| Extracted records |

^^^^^^^^

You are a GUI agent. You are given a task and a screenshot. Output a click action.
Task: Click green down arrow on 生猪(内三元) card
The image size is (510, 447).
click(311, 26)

^^^^^^^^

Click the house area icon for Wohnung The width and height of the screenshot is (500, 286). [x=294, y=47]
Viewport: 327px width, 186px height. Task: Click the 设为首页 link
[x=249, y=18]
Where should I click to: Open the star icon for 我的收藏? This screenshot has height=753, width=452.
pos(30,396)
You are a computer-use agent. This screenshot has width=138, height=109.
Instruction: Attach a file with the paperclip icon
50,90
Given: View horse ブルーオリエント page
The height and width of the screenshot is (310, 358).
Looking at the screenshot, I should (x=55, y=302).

^^^^^^^^

| What this task involves |
Show, from the entries above, every line that includes the string "agent".

| Problem solution |
You are a GUI agent. You are given a task and a screenshot. Output a click action.
You are a computer-use agent. This screenshot has width=138, height=109.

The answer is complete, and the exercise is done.